From file frustration to streamlined data exchange: Rethinking the approach
Occasionally, everyone needs to handle data stored in files. CSV files seem like the way to go and are often the first choice – but I’d rather call them an anti-pattern.
Let’s say a customer requests an Excel report containing specific data. If this is a one-time thing, we can conveniently send it via email. In most cases, however, the data needs to be sent regularly. Not all clients use sophisticated software like Kafka; even when they do, we don’t always have access to it. So we need a solution that is both universally available and easily understood. SFTP and CSV files seemingly fit the bill.
This solution seems optimal for sending data to an external client. The problem arises when an internal application needs to integrate with ours, requires some data, and we decide to solve it by exporting CSVs. At first glance, this seems a low-hanging fruit.
Everyone can download a file.
Everyone can read a CSV.
It’s already developed.
While it may appear that simple, ultimately, it proves to be more costly than using a dedicated component for data exchange. I learned my lesson the hard way. I’ve worked on both applications that sent and received data via files. Here are some of the issues I discovered along the way.
The first thing we need is a place to store the data. Since our data is stored in files, it must be placed within a file system. The decision we face is whether to store the files on the producer machine, consumer machine, or an intermediary machine. Each option has its advantages and disadvantages.
Using the producer machine results in the consumer bearing the entire networking load. The consumer will need to periodically retrieve the data through a PULL operation. In the event of a network link failure, the producer will remain unaffected.

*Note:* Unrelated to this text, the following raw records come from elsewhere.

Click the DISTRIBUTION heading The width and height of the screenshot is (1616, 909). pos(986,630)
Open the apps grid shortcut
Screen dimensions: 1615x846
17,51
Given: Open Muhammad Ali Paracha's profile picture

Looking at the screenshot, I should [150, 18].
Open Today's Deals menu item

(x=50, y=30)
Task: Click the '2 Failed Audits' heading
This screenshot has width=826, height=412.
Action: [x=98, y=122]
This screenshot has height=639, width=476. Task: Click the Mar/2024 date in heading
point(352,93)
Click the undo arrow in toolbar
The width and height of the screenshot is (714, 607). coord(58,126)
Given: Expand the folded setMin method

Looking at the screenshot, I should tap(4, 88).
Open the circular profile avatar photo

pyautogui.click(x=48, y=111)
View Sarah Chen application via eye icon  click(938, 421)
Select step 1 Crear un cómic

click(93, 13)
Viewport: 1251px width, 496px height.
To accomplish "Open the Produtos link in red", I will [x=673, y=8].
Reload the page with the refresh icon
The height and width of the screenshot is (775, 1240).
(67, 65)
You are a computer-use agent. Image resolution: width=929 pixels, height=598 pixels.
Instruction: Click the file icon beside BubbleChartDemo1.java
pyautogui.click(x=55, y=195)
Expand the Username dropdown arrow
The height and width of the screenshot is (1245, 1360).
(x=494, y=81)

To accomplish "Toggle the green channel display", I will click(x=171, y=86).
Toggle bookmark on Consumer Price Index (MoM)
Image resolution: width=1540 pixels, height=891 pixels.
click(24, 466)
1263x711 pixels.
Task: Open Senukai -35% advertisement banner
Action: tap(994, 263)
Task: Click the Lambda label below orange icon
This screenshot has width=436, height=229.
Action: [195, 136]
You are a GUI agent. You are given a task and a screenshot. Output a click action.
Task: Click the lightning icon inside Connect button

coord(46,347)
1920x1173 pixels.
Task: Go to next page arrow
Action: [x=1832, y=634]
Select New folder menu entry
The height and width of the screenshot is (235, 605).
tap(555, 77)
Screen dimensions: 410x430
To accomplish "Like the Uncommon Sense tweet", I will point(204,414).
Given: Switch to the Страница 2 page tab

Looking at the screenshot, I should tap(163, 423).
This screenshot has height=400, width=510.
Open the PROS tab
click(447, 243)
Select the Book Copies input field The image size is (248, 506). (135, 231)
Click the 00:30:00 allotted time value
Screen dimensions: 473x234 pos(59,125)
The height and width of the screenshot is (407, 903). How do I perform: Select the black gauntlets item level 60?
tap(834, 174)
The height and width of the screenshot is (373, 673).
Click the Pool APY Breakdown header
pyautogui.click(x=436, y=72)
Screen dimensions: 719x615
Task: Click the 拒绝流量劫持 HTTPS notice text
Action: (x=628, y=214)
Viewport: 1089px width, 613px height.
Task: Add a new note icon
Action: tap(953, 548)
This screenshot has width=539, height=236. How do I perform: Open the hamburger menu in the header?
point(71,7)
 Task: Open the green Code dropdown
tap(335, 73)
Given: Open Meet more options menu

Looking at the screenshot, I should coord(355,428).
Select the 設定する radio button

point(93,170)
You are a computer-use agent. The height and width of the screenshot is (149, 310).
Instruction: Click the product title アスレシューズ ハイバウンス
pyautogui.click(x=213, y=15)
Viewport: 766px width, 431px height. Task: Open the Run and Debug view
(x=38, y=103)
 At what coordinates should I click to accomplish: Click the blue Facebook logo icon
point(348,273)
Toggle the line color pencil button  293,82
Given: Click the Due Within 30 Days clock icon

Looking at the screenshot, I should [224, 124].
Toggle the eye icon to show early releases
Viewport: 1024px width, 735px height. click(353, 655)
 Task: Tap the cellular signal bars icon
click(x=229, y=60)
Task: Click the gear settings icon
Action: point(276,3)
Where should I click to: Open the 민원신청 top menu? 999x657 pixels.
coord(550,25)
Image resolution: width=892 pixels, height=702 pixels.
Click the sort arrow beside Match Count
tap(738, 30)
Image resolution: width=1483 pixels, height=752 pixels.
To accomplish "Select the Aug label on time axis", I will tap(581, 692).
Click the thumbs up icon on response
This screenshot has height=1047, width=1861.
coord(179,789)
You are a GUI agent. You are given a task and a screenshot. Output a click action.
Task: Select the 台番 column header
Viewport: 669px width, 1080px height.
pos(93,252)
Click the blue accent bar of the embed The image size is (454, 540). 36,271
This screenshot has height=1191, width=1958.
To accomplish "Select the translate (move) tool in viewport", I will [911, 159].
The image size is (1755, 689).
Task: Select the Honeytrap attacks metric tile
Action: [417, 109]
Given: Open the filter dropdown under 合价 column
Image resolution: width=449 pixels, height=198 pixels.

However, this solution has a drawback – when consumers are redundant, and there are multiple instances, each instance may attempt to download the same file. Consequently, the same data will be processed multiple times. To address this, each instance should reserve the file before initiating the download. This can be accomplished by appending a suffix to the file name or moving the file to another folder. Once the file is reserved, the consumer application can proceed with the file download.
Using the consumer machine puts all the networking burden on the producer. The producer needs to PUSH the data to the consumer machine once the file is created. The consumer machine can watch the local file system for changes and react when a new file is created. As a result, the push-based approach can yield a faster response by the consumer and does not put any networking burden on the consumer. Since the file is sent directly to the consumer instance, this approach does not need file reservation.
Pushing files to consumers also has a considerable downside – the producer must balance these files between the consumer instances. Implementing effective client-side balancing is a tough nut to crack. The producer would need to adapt its balancing strategy when a consumer instance gets offline or online and is added to or removed from the group.
Using an intermediary machine combines elements of both previously mentioned approaches. It eliminates the need for client-side balancing, but the consumer still needs to reserve the file before downloading it. The data storage is independent of both the consumer and producer, although both parties are still required to transfer files over the network.
Regardless of the chosen method for storing data, it is crucial to ensure that the disk is not filled with files. Failing to do so will render the machines (and the services running on them) unusable. The primary line of defense is to store files on a separate section of the disk.
Even if the partition gets filled with files, it will not impact other services. This advice applies even when files are stored on an intermediary machine, as some operating system functionalities may not work properly if the disk space is occupied.
Accumulating files can happen quite easily. For instance, the consumer application may be down (or not deployed) while the producer application continues to generate files. It can also occur if the producer generates a high volume of data the consumer cannot keep up with.
In such cases, it is necessary to prevent the files from overflowing the disk. If the data represents events and skipping a few events in the event of a failure is acceptable, a retention policy should be implemented.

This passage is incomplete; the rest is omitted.